This... is actually kindof interesting. See, I would see it the other way around. Working conditions are real things that effect me day-to-day.
My experience? usually when you go work somewhere, your /actual/ job has absolutely nothing to do with what you got interviewed for. All this talk about 'the problem the company is trying to solve' is, well, marketing bullshit.
Hell, if you are hired on early, the people running the company don't (actually) know the answer to that question beyond "make enough money to cover payroll."
If you are hired on late, usually, your job is to do what your managers want, not to try to do what the company needs. Usually, if you do the latter, you will spend all your time in conflict with existing management structures.

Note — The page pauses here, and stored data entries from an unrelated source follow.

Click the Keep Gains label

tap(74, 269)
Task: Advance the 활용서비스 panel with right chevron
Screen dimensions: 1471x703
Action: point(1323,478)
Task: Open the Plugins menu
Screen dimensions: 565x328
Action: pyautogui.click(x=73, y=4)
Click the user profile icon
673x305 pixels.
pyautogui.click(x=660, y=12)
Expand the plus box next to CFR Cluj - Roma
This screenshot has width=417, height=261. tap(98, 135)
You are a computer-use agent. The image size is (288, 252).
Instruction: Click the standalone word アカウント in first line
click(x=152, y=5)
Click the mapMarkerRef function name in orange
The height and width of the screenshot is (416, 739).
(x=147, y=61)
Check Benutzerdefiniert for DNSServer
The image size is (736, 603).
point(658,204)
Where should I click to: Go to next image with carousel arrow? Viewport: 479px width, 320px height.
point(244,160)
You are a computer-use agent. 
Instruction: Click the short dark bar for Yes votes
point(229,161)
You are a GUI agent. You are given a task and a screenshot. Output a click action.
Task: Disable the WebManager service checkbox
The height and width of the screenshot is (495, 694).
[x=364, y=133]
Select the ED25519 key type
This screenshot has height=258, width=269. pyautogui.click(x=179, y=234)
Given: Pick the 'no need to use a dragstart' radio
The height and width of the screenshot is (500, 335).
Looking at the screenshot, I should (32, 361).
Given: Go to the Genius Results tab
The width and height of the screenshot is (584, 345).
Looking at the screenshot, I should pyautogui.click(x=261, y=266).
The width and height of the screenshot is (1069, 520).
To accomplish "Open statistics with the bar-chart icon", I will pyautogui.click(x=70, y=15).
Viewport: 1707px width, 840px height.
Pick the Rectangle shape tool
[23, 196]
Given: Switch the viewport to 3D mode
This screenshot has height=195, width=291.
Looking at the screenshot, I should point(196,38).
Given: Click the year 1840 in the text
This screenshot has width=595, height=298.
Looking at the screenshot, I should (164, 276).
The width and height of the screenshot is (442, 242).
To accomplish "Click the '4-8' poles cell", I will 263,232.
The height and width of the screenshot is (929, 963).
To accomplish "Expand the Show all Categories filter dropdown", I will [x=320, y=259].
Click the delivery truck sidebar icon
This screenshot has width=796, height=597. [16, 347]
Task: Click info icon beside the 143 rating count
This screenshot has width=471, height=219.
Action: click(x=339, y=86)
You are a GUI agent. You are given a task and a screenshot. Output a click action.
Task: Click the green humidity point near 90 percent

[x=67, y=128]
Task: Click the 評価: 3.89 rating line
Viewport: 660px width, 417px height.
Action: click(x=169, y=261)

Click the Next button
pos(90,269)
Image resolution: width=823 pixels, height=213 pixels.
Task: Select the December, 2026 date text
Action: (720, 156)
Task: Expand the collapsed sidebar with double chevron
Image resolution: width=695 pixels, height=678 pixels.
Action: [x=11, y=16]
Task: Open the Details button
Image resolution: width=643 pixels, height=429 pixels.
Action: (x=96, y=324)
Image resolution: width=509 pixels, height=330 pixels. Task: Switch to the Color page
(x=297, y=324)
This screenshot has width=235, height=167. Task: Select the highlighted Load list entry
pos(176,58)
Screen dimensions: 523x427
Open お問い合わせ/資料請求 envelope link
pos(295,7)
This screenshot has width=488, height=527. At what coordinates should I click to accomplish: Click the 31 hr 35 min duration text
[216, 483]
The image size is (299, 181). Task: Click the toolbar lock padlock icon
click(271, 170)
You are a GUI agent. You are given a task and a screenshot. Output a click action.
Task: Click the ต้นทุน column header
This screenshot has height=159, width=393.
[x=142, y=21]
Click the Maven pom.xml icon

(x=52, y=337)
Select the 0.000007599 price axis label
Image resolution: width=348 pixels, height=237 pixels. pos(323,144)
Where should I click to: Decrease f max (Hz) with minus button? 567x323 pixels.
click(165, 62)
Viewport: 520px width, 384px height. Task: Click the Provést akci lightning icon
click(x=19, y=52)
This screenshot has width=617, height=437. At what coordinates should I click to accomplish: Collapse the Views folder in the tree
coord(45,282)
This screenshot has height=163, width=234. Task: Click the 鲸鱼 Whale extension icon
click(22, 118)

I mean, part of that is that people are stupid, sure, and everyone wants to protect and grow their little kingdoms.
But part of that is that even if you really are as good as you think you are at your role (and most people aren't) you don't know everything.
I know that as a young sysadmin I got into a bunch of fights with my boss about how to do things. Now that I have my own company? my employees sometimes get into fights with me over the exact same things. I mean, now that I've gotta look at it from the business perspective as well as the technical perspective, I can see where my boss was coming from way back when.
Well, yes. As a non-equity employee, why should you care about "them", other than how you'll come out of working for them five years down the line? Will you have enjoyed your time there? Will you have grown as a developer?
"Creating something meaningful" only only really affects the lives of employees inasmuch as they now have something out there in the world that they can point to and brag about. That's not really as important to most people as you'd think.
The ones that it is important to? Too busy being entrepreneurs. :)
> Well, yes. As a non-equity employee, why should you care about "them", other than how you'll come out of working for them five years down the line?
Because when you work at a company you don't care for, you are contributing to a toxic environment, which can hurt your career prospects much more than a sub-par salary, by making you caustic and bitter. If you come out of a job in anything other than high spirits, that will subconsciously, but seriously, hurt you in your hunt for the next job.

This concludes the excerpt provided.